─── Extracted data ───

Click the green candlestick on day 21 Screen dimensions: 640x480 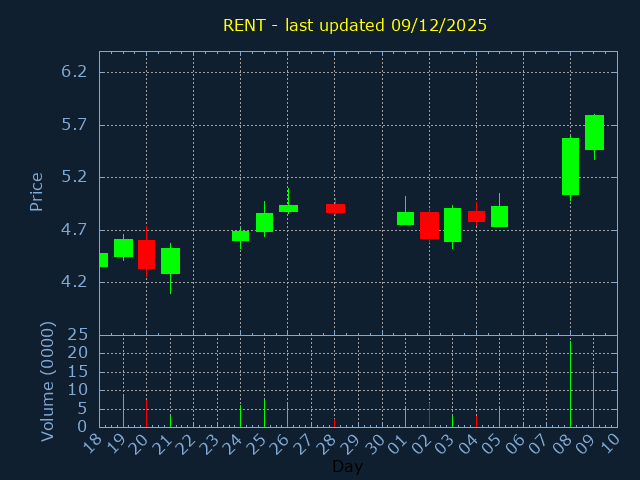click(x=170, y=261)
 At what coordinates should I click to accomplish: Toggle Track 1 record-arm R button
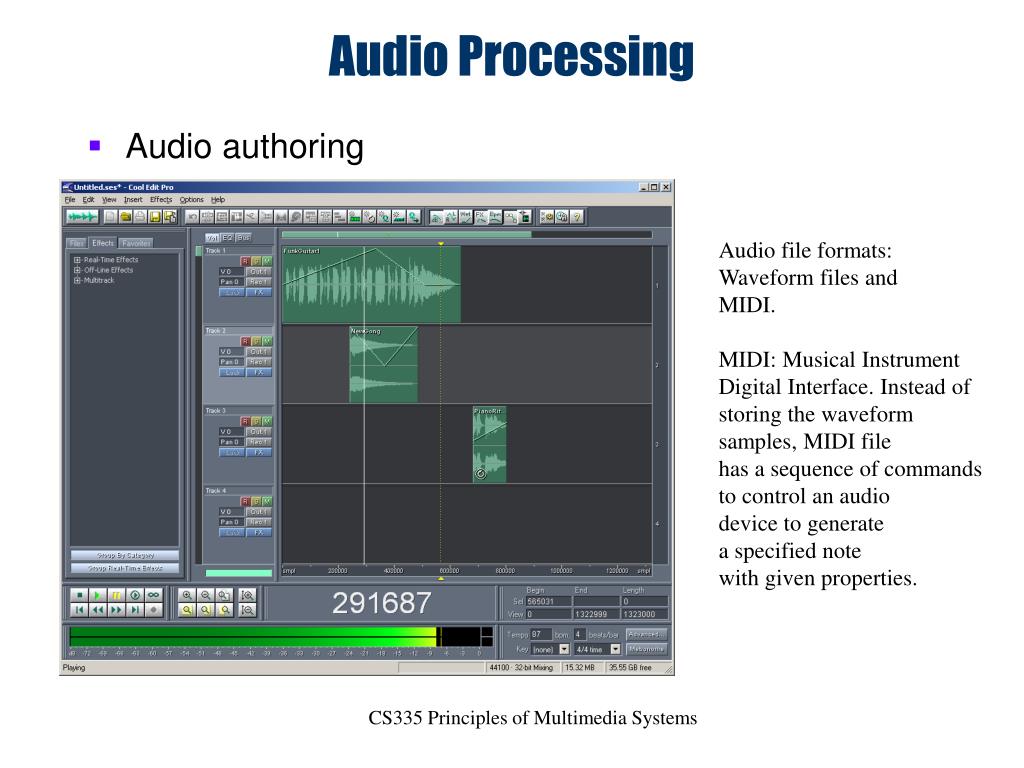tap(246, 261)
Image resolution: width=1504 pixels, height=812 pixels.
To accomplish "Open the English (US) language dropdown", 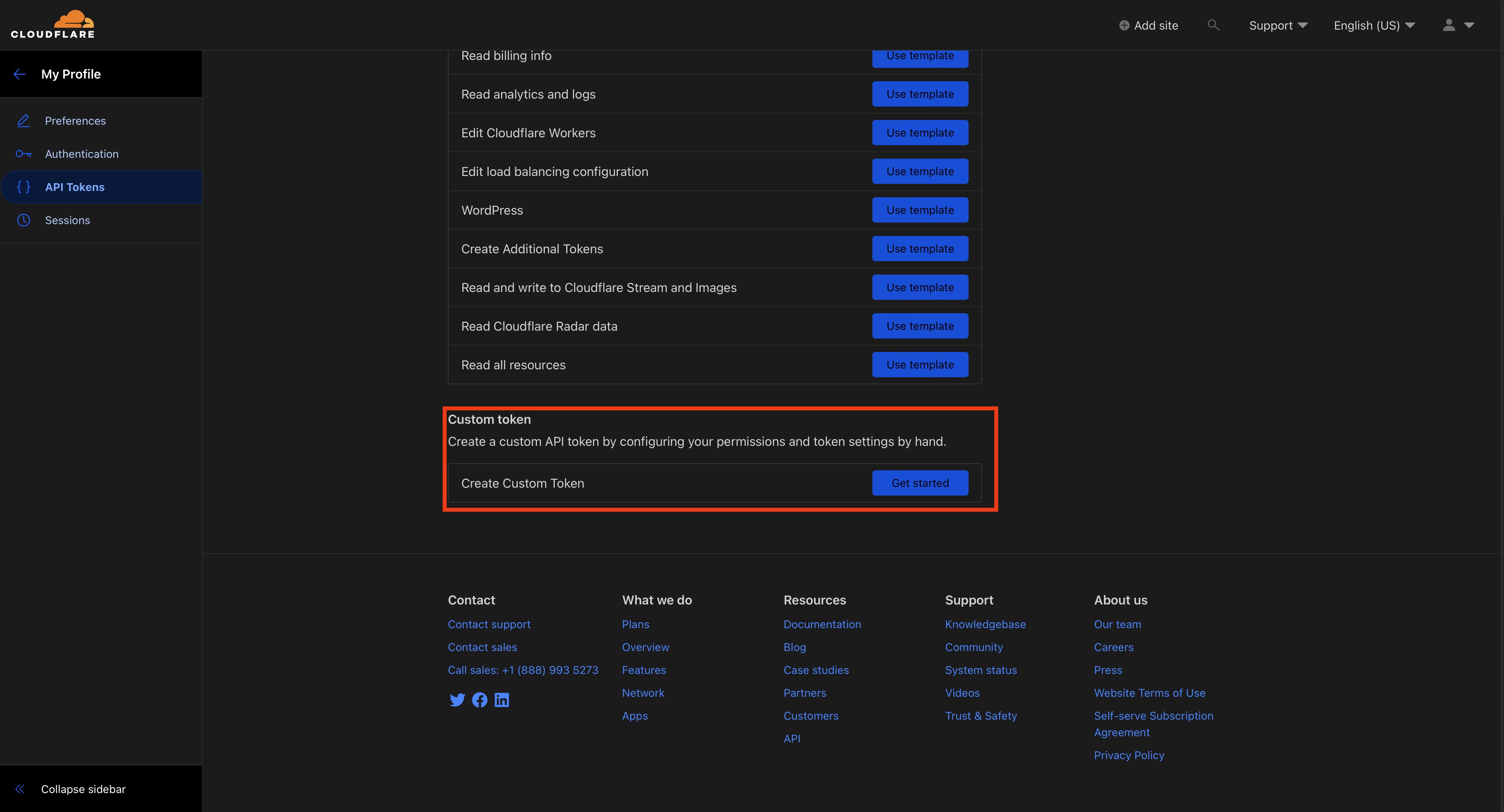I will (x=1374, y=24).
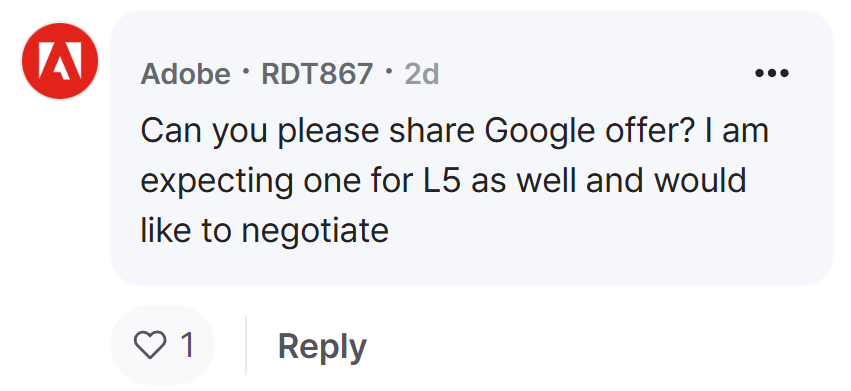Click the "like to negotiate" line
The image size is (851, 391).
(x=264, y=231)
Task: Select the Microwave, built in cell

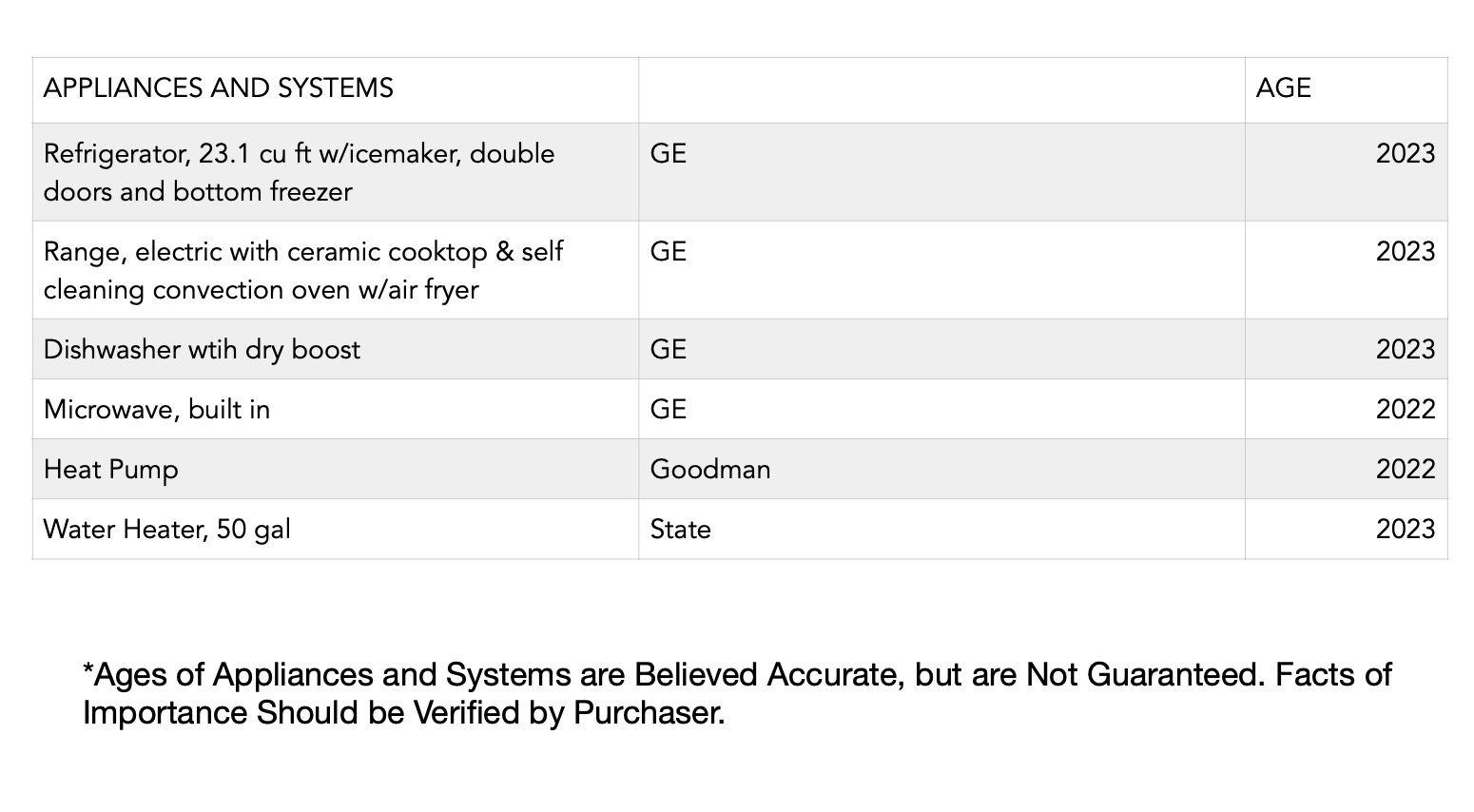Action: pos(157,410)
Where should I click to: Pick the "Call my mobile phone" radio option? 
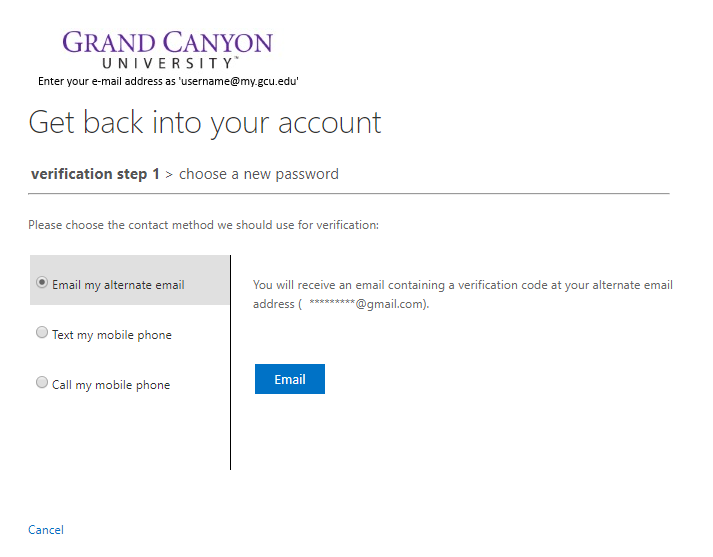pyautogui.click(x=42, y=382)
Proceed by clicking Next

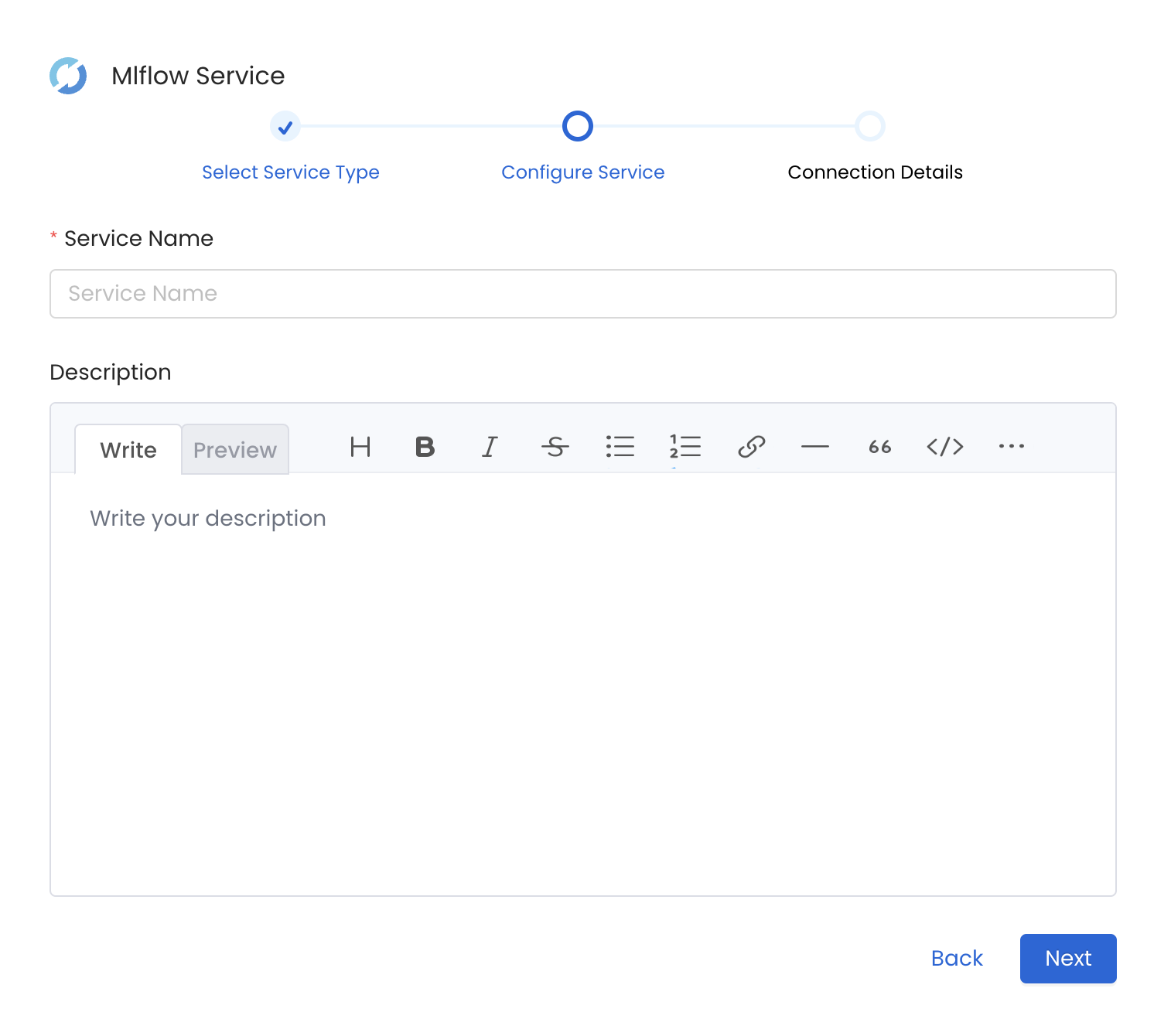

───

Task description:
Repeat the lines of the records verbatim, starting at the line containing "Where should I" and stopping after the final line. Images stay out.

Written response:
Where should I click to: Pick the "Call my mobile phone" radio option? 
pyautogui.click(x=42, y=382)
Proceed by clicking Next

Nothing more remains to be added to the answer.